Paper Mario: Thousand Year Door

Game ID?
G8ME01

What's the problem? Describe what went wrong in few words.
The game runs nearly flawlessly at all times, except when Mario turns sideways by pressing [R], or when he curls up to go down a pipe, or under other circumstances that transform the Mario Sprite, at which point the FPS falls down immediately to 30-40FPS. Only happens on the OpenGL Backend.

What did you expect to happen instead?
The FPS /not/ to drop to 30-ish.

What steps will reproduce the problem?
[Don't assume we have ever played the game and know any level names. Be as
specific as possible.]
1. At any time after Mario gains the ability to pass between pipes by turning sideways, press and hold down [R]. The FPS will immediately halve itself.

Dolphin 3.5 and 3.5-367 are old versions of Dolphin that have
known issues and bugs, so don't report issues about them and test the
latest Dolphin version first.
Which versions of Dolphin did you test on?
4.0.5328

Does using an older version of Dolphin solve your issue? If yes, which
versions of Dolphin used to work?
4.0-4217 works flawlessly.

It would appear 4.0-4219 (OGL: implement bounding box support with ssbo (PR #1550 from degasus)) introduced this bug.

What are your PC specifications? (including, but not limited to: Operating
System, CPU and GPU)
Windows 7 64x
Intel i7-4770 CPU @ 3.40Ghz
NVidia Geforce GTX980 (I also noticed this issue on my previous setup which was two GTX760's SLI'd together)
Driver Version 347.25

Is there any other relevant information? (e.g. logs, screenshots,
configuration files)
Not really.


Related issues

Has duplicate Emulator - Emulator Issues #8877: Wii Super Paper Mario Massive Slowdown in Elevators (8 FPS)Duplicate

History

#1 Updated by england-reece over 5 years ago

Based on the code difference between 4217 and 4219, it would appear that the new Bounding Box code is to blame. Some of the crucial code implementing Bounding Boxes in 4219 is behaving very poorly with Paper Mario.

#2 Updated by Sonicadvance1 over 5 years ago

  • Status changed from New to Questionable

Yes, it's using bounding boxes which require atomics on the GPU.
The higher your internal resolution, the more of an impact this will have on you.
Should probably also make sure your GPU is running at its highest clock speed when running Dolphin as well during these to make sure it completes as quickly as possible.

#3 Updated by england-reece over 5 years ago

These are the results of the testing I just did: http://i.imgur.com/ls8BWa0.png

During the peaks of the GPU, when it's at its max state, the FPS is /exactly/ 30FPS. I think that's an interesting data point. Adding on to that, it is indeed at its highest clock frequency during that state (about 1290Mhz).

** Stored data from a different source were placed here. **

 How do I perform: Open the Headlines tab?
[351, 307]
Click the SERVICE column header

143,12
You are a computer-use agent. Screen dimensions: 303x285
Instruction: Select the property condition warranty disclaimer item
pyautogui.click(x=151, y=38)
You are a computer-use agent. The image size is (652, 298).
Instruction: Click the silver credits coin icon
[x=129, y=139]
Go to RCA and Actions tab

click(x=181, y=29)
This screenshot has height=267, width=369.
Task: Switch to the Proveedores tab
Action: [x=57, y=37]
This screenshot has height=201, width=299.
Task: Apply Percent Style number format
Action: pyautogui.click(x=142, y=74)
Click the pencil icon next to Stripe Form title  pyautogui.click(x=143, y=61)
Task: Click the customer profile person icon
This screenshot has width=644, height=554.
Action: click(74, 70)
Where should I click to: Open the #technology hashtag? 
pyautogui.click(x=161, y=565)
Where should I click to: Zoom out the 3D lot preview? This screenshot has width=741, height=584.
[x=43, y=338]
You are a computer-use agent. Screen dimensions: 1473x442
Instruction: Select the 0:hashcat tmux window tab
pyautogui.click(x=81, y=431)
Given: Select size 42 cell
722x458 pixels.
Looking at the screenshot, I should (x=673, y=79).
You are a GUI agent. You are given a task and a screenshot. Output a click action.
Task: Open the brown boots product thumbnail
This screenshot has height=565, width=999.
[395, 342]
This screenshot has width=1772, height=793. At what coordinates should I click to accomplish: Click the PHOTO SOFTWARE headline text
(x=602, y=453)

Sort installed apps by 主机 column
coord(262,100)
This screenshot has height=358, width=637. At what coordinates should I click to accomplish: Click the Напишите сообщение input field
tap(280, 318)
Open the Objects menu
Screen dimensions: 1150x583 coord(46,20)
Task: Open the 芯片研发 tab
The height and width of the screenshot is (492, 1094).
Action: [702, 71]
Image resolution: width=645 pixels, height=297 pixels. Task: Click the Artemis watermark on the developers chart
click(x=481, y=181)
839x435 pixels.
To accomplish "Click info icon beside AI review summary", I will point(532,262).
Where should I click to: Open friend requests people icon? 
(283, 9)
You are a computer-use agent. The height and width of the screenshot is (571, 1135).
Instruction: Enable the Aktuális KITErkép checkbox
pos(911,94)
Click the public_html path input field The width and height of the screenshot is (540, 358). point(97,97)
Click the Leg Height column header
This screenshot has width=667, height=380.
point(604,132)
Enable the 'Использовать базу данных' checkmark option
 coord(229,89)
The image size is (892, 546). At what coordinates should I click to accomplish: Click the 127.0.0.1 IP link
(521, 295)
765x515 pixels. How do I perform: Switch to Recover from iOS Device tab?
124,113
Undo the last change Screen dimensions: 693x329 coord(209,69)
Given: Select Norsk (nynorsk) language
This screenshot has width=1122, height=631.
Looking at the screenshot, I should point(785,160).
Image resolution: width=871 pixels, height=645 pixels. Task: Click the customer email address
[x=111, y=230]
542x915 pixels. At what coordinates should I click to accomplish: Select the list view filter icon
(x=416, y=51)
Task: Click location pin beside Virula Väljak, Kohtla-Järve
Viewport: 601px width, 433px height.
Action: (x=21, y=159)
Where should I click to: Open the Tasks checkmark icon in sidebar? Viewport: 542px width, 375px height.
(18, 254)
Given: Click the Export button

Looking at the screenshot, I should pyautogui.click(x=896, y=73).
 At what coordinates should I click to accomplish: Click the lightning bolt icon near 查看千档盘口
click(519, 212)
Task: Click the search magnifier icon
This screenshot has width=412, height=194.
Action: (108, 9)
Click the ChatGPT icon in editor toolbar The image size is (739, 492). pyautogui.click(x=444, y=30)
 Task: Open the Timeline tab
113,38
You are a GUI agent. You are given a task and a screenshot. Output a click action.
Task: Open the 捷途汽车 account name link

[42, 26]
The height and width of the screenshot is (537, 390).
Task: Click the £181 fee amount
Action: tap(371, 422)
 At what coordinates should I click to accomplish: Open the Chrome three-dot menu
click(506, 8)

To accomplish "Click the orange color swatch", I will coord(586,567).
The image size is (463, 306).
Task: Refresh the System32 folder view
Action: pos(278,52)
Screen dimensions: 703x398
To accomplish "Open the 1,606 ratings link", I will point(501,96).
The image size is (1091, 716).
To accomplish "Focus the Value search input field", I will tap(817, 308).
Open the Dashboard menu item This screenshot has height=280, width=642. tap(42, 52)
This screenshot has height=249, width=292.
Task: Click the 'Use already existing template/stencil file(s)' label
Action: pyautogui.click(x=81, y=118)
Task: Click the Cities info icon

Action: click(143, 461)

During these periods, the Title bar reports an FPS of exactly 30, and a VPS also exactly equal to 30. When I release the trigger and when Mario finishes returning to normal, the sound returns to normal and the FPS and VPS immediately drive back up to 60 and the game plays normally again.

Let me know any other information I could gather.

#4 Updated by england-reece over 5 years ago

If it's not clear, those moments happen /only/ when Bounding Boxes are being used (when I hold down [R]).

#5 Updated by england-reece over 5 years ago

Another test with IR set to 1x: http://i.imgur.com/bwId95C.png

The effect is less profound (FPS drops to 44, VPS drops to 53) but it's still noticeable, and as you can see from the GPU log, it's still pushing the GPU to a very high level. You can see the dip in the middle when I released [R] just as a control.

#6 Updated by JMC4789 over 5 years ago

I hold R in Paper Mario: Thousand Year Door on my GTX 760 and I get 150 fps at 2x IR.

#7 Updated by england-reece over 5 years ago

150 FPS? Uhh, /how/? I only get >60FPS if I turn off the frame limit (which also causes the game to run at 350FPS/VPS at about 5-6x speed).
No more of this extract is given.